Given data >>
########

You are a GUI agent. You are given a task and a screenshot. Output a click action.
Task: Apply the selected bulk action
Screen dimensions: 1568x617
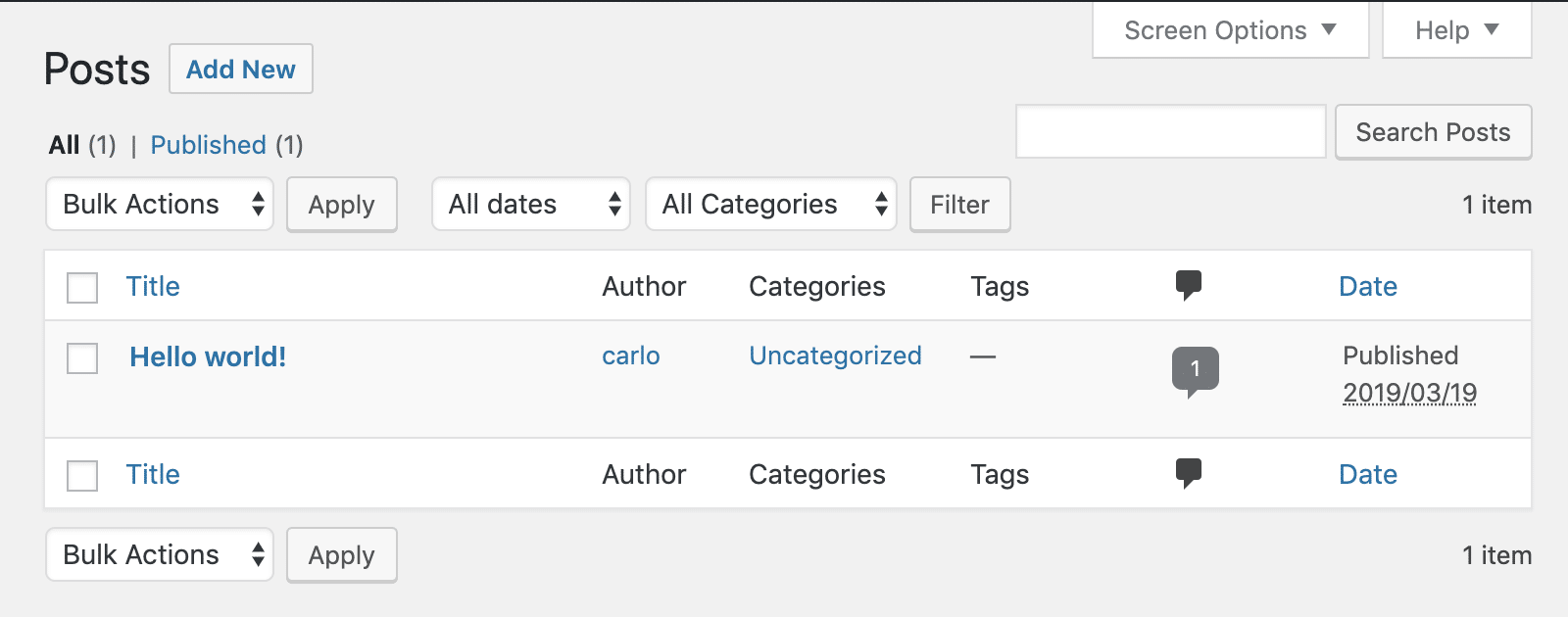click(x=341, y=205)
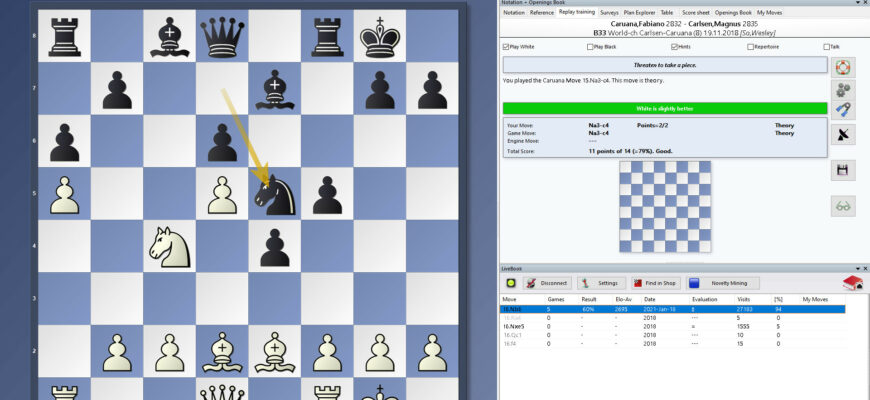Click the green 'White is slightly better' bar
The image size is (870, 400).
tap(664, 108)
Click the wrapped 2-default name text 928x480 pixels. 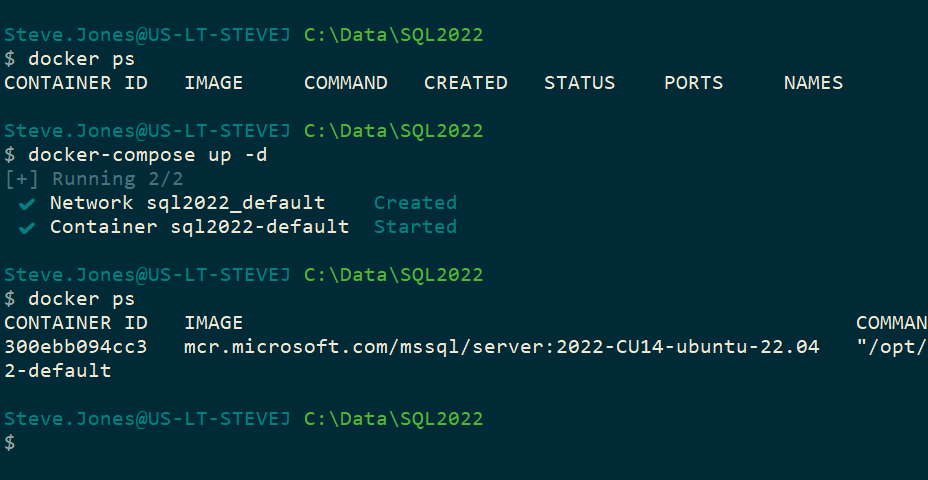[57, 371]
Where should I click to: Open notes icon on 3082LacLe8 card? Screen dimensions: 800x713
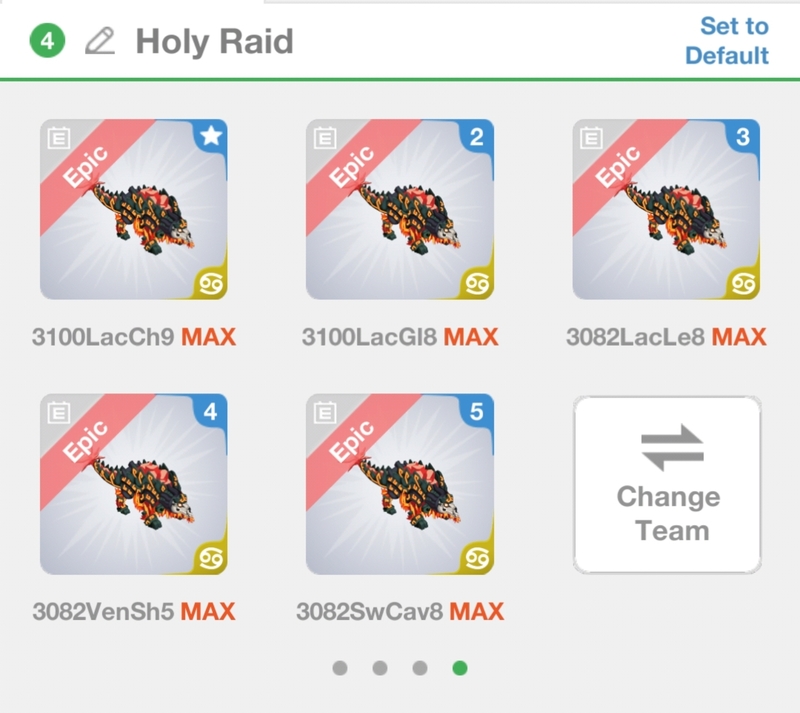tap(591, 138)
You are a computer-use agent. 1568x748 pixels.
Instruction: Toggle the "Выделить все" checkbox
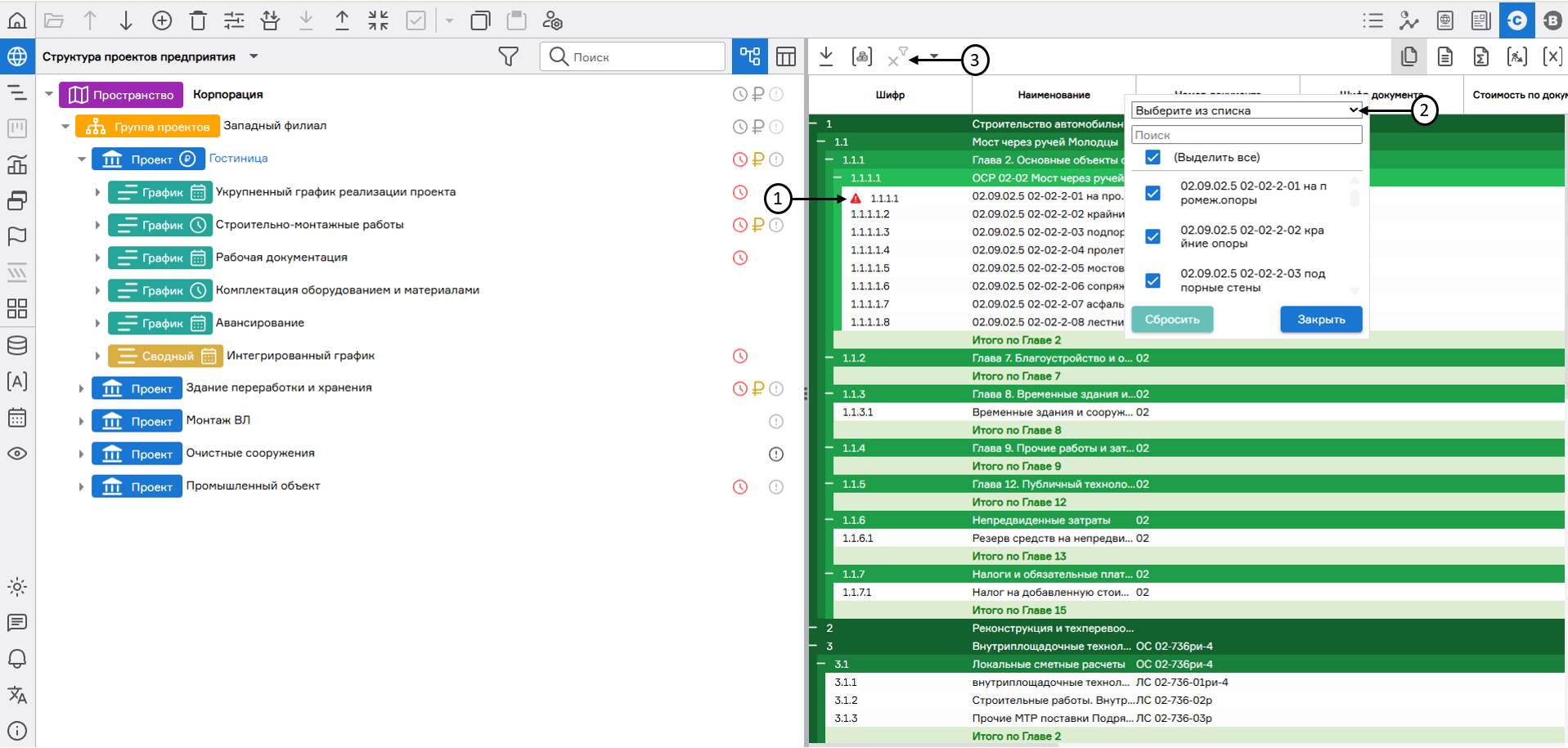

########

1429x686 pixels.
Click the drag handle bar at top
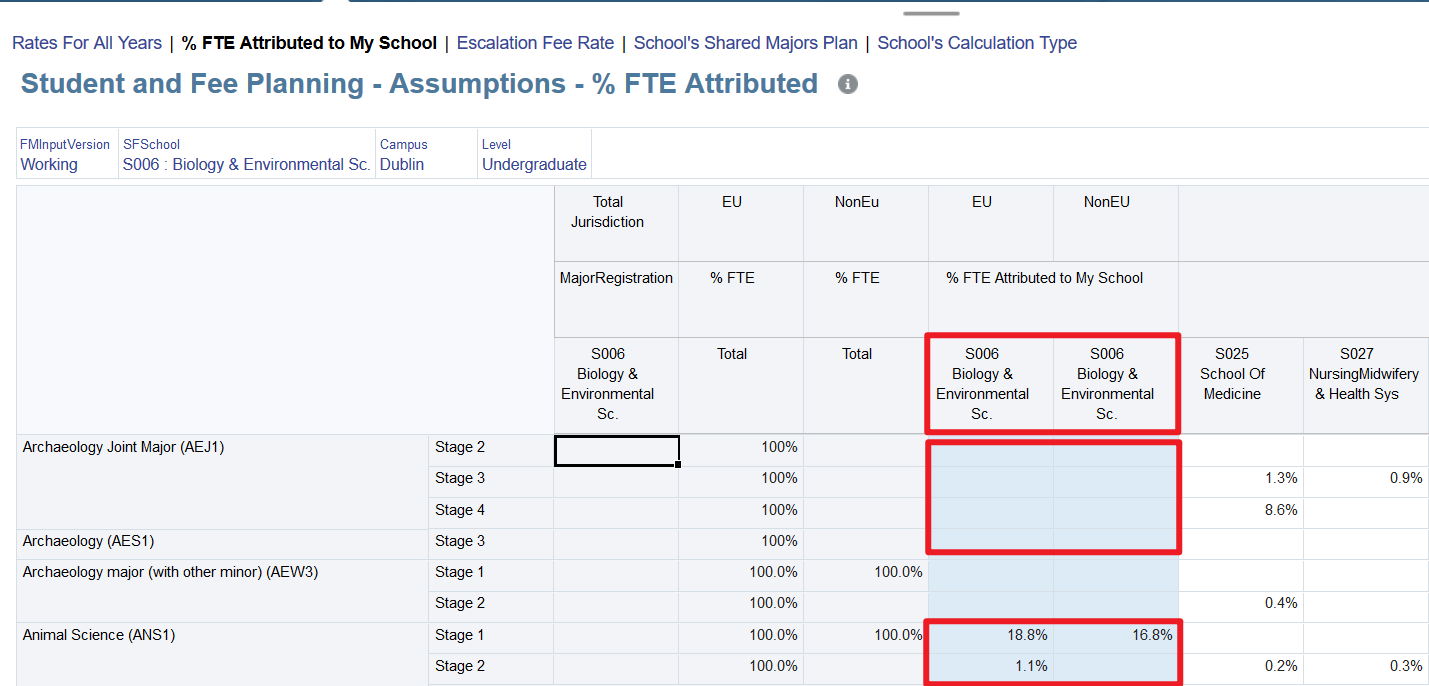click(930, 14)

########

What to produce >> Once a line of the records is found to contain "action", copy it out.

Result below >>
You are a GUI agent. You are given a task and a screenshot. Output a click action.
Task: Apply the selected bulk action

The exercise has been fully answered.